The academic year in the UK is well under way, and doubtless students are starting to get a sense of the amount of reading they will need to complete in order to write their papers.
For those who have a reading list as long as both arms, you might be pleased to know about the official launch of MiniManuscript, a service where academic papers are summarised so that you can read what is necessary and skip the papers that would be a waste of time for your subject.
The MiniManuscript search engine looks through a database containing 23 million publications going back to 1966 and a selection dating all the way back to 1809.
The site is the brain child of Dr. Anna Remington, the Scott Junior Research Fellow in Autism and Related Disorders at University College, Oxford, and an Honorary Fellow of the Institute of Cognitive Neuroscience, London and Jake Fairnie, a neuroscience PhD student based at the Institute of Cognitive Neuroscience, University College London.
The problem the set out to solve a year and a half ago stemmed from their own method of sharing a document summarising papers they would both find relevant while working together.
“Because it was something we created in our own lab for ourselves, we knew it would work,” says Remington. “We created a shared online document where we would post summarised documents about things that would be relevant to both of us. That way we could cover things in half the time.”
Rather than keeping this to themselves the pair went on to find out if others might benefit from a similar idea. “When it started working for us, we thought everyone should be able to do this. We asked people if they would be interested and did research asking people from professors to undergrads and everyone said it was something they needed.”

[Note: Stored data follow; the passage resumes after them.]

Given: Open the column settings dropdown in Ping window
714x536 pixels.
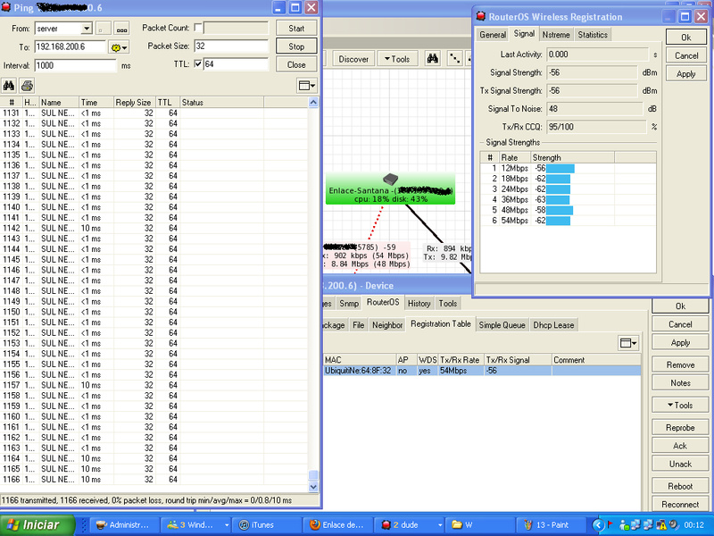Looking at the screenshot, I should point(307,86).

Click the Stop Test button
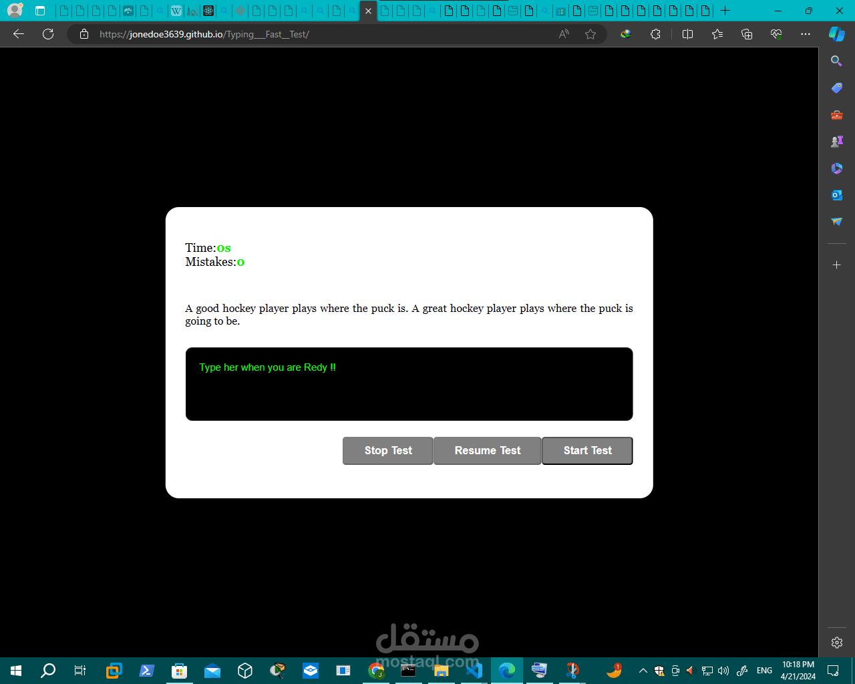[x=387, y=450]
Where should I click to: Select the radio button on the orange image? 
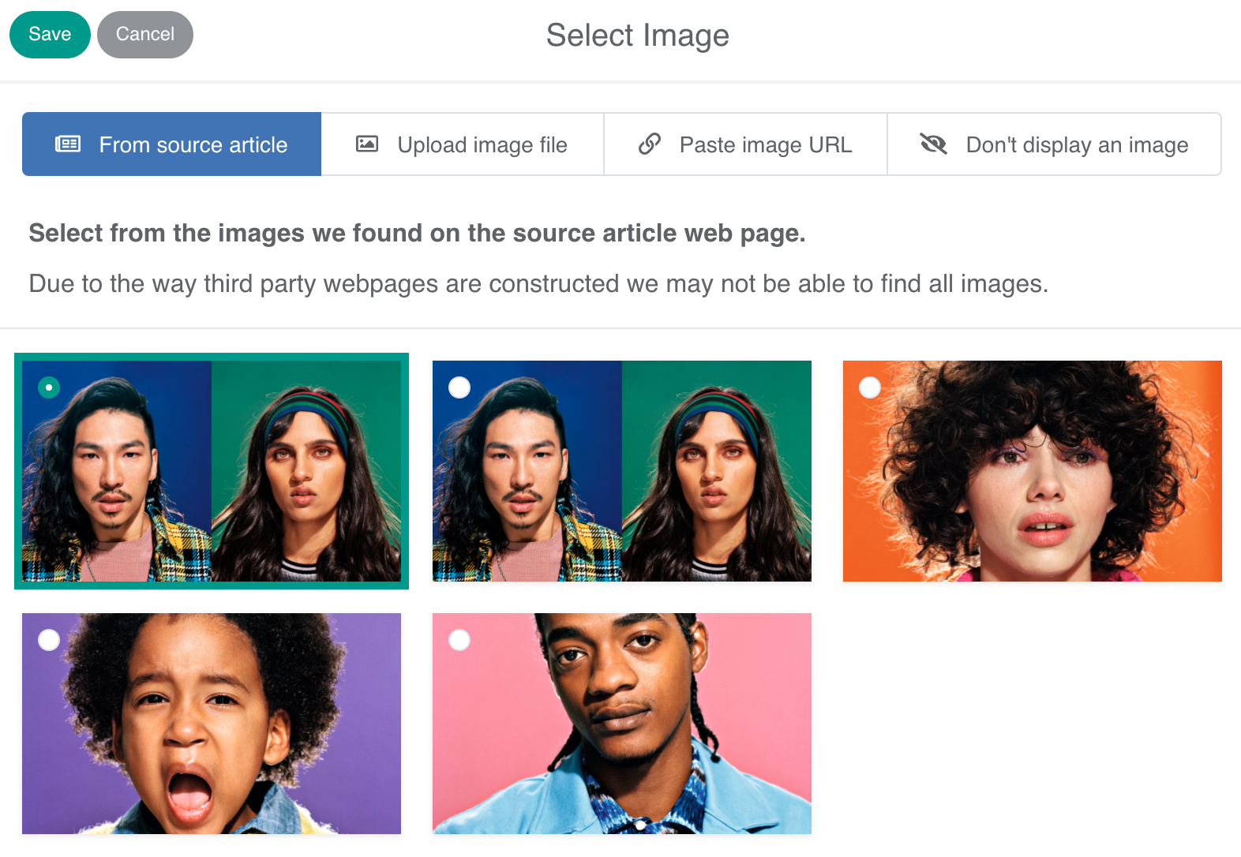pos(870,387)
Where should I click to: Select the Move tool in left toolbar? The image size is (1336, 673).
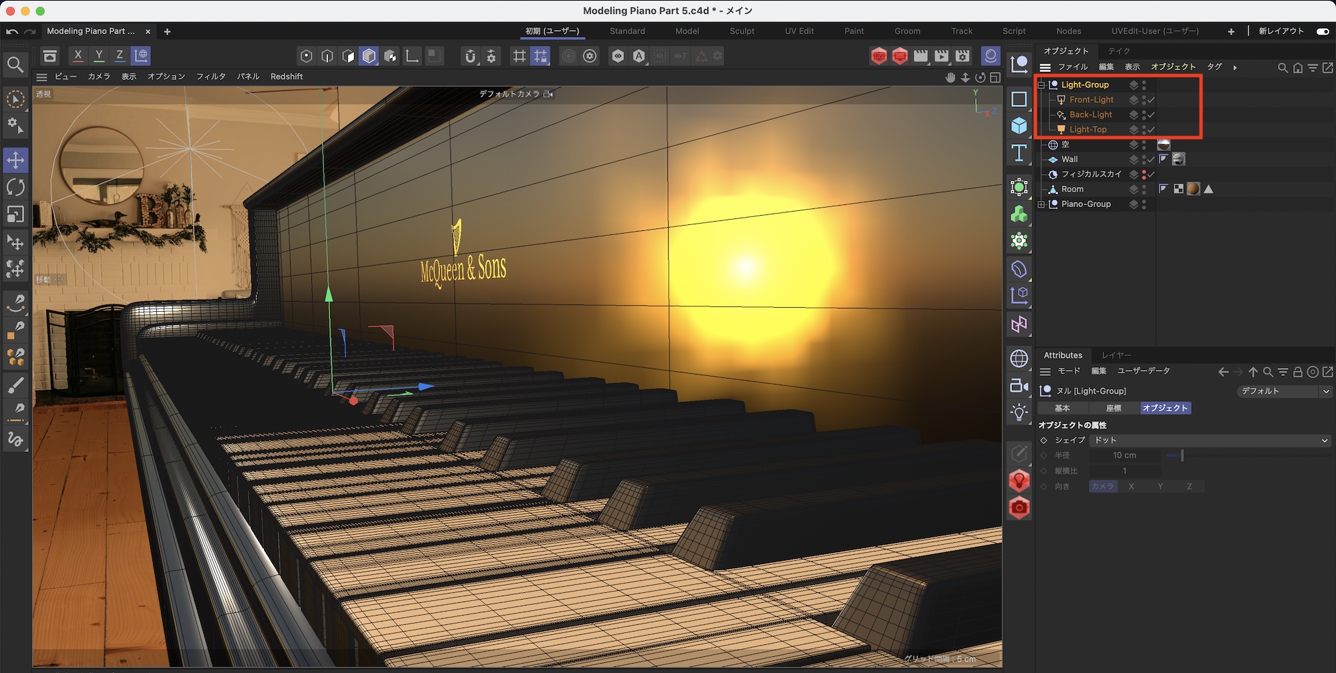pos(15,160)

The pair went on to win £7.5k through the UCL Bright Ideas award and then another £1000 from Shell Live Wire’s Grand Ideas award. Remington says that this is enough to keep things going for the first year.
Summarise not plagiarise
“We’re a bit like Wikipedia, but for academic literature,” explains Fairnie, “like watching the trailers before deciding what film to see – it doesn’t replace the full feature but it means you only go to see the ones you really want to watch.” The summarised papers are linked to from each summary so that academics can decide what they want to spend time reading, or in some cases pay to read.
Alongside the MiniManuscript summaries, there are also discussion threads and other multimedia content related to each article. This way the papers come to life through debate and related material, without clouding the facts of the actual summary.
Naturally in a space that is full of material containing new discoveries and original content, the site works to avoid plagiarism. “We do say don’t copy and paste,” says Remington. “Just put the facts. There’s also no opinion in the summaries, because it’s just the method and results that we ask people to put down there, there shouldn’t be too much room for interpretation.”
From here Remington and Fairnie hope to raise funds through a combination of approaches. For those who would like to store papers on the site’s servers, there will be a subscription fee. Remington also says that she hopes the site will be useful to other universities which may in turn sponsor the site so that it can be used by many more academics.
Though the site is only officially launching on November 27, there are already plans for more features that will be helpful to students and academics. Soon a reading list and bibliography function will appear so that papers added to a favourites section can be exported as a references list. Anyone who has forgotten to put their references together for a paper will doubtless be relieved to hear this.
There have been some great strides in technology for academia lately. No longer is study only about browsing shelves of dusty books and being locked away in a garret to read them all. The paper sharing and collaboration service Mendeley recently celebrated 2 million users, RG Score has unleashed a social network for boffins to share their work and more about their own research and Academic.edu has also upped the stakes with a fresh design and more room for academics to push their profiles.
Although Fairnie and Remington are studying in quite different areas to website creation and entrepreneurship, it’s useful ideas like this that can be turned into a viable business idea. Let’s hope that they still have time further the fields of cognitive neuroscience and autism research while helping out other academics as they continue to shape MiniManuscripts.